新興企業の持つ魅力と弱点
転職を考えていた企業との面談は、田中との会食の翌日にあった。吉住には「これからは働く必要がない」と言っていた田中の言葉が強く印象が残っていた。また、「うちの会社は、社員の処遇だけは東証プライム上場の大企業と変わらない」とも言っていた。それ以来、吉住は転職することは間違いではないかと自問するようになっていた。「先代さま」に対しても、田中の話を聞いた後では見方が変わった。実際に、「先代さま」の話し方は、吉住と他の課員たちとでは、微妙に異なることも気が付いていた。「鍵山さんたちも僕のことは認めてくれている。その上で、アドバイスのつもりで言ってくれている……」というように、彼らの言うことに意味を感じると、不思議と嫌な気持ちが薄れた。

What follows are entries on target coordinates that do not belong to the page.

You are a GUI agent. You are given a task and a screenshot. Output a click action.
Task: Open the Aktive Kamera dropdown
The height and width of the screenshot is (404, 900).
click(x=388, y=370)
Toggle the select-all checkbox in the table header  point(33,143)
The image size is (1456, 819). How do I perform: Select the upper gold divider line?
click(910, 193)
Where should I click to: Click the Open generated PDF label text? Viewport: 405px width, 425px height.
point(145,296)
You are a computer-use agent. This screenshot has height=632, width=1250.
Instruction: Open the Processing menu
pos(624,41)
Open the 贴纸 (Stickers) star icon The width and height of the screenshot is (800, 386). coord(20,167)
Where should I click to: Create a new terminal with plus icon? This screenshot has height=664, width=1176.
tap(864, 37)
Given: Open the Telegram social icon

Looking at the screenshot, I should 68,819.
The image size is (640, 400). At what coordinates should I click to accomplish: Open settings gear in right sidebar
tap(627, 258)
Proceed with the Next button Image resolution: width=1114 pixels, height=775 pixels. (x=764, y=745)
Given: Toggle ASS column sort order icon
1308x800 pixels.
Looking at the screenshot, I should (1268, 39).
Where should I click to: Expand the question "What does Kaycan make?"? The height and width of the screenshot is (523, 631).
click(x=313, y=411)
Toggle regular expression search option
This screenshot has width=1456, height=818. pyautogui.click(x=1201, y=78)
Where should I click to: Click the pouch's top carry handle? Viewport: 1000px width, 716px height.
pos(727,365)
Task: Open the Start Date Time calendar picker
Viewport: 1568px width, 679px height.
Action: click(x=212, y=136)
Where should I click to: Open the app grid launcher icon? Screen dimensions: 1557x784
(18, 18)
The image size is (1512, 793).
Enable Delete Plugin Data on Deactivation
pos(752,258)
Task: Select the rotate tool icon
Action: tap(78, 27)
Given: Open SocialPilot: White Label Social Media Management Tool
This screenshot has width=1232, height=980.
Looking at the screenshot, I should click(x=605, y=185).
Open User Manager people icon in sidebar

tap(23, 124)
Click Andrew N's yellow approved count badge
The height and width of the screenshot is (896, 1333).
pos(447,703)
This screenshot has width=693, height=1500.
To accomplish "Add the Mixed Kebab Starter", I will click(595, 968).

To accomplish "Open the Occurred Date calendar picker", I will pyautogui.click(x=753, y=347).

そして、決定的だったのは、転職候補先企業との面談の折に、企業年金制度などの福利厚生面について話を聞いてみた時に、相手の担当者が急に態度を硬くしたことだった。「福利厚生制度については、現在構築中です。ストックオプション制度に続いて、企業型DCを導入する計画があります。何分、誕生して間もない企業ですので、吉住さんがいらしているような歴史のある企業と比べると手薄で不十分なものですが、必ずや株式の上場とともに、ご満足いただけるような制度を実現する計画です」と言われた。しかし、その株式上場すら、計画の段階であり、いつ実現するのかは明確ではないのが現実だ。何より、面談していて気持ちが弾むような前向きな気持ちになれない自分がいた。
一時は、「人生最後の大勝負!」と武者震いしていたものだが、それが数週間前の自分だったとは思えないほど遠いことに思えた。吉住は転職を断念した。
※複数の事例から着想を得たフィクションです。実在の人物や団体などとは関係ありません。